I saw one of my favorite philosophers speak yesterday: Peter Singer. His book Animal Liberation is reason I became a vegetarian for 3 years…until I was an intern, post-call, hungry, and it was “rib day”. It was either a baked potato or the ribs. The potato lost.
His current work focuses on a philosophical shift, from being a “preference utilitarian” to being a “hedonistic utilitarian.” Loosely, his interpretation of hedonism in this context is “happiness.” His talk ranged widely, from a discussion of strength of orgasm, to the movie “The Matrix,” to Daniel Kahneman. I freely admit I understood less than 25%. But as near as I can tell, he was speaking about something that might relate in a profound way to geriatrics and palliative care.
What do we value as a society? In the US, we tend to value the accumulation of wealth, as in the Gross Domestic Product (GDP). Other societies have prioritized happiness. Singer gave the example of Bhutan, a country that has developed the idea of Gross National Happiness (GNH).
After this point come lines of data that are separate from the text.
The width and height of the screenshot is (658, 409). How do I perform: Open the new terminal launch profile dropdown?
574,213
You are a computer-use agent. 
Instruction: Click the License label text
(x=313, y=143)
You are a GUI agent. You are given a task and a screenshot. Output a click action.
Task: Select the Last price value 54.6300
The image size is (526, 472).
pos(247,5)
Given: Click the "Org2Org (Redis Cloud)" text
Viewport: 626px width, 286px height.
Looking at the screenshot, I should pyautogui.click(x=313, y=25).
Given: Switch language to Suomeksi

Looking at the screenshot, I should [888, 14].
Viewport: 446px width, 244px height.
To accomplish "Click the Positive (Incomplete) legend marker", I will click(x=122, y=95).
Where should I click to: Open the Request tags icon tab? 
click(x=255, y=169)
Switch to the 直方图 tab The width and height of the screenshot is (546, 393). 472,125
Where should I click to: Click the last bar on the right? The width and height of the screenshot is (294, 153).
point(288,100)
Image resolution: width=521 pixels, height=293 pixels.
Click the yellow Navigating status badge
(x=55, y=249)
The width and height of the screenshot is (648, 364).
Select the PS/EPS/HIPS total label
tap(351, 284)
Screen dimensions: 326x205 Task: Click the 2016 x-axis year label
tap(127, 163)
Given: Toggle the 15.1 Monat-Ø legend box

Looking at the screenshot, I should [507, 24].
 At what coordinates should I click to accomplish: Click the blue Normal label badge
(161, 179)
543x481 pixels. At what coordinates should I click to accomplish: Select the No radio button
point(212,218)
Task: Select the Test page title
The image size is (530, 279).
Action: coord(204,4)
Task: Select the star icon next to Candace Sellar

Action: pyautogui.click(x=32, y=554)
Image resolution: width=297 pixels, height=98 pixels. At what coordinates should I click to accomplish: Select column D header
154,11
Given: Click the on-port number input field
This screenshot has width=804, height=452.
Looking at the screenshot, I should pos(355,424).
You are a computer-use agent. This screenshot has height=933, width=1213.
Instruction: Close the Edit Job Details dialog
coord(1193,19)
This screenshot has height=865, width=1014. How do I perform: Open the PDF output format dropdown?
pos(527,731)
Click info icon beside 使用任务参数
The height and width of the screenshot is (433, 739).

What do we value in healthcare? One of the uniting features of geriatrics and palliative care is the focus on improving quality of life. One might quibble over the exact meaning of the terms, but promoting quality of life is generally accomplished by relieving suffering and promoting happiness, things that Singer has been concerned with throughout his career. Other fields of medicine value improving health. There is a subtle but important difference between these goals, just as there is a subtle but important difference between an ethical framework directed at maximizing preferences and another directed at maximizing happiness.
Can you imagine how different the US would be if we replaced the GDP with the GNH? Or if the goal of all medical specialties was maximizing happiness and the relief of suffering?
Sometimes culture changes starts with the philosophers (at least until rib day).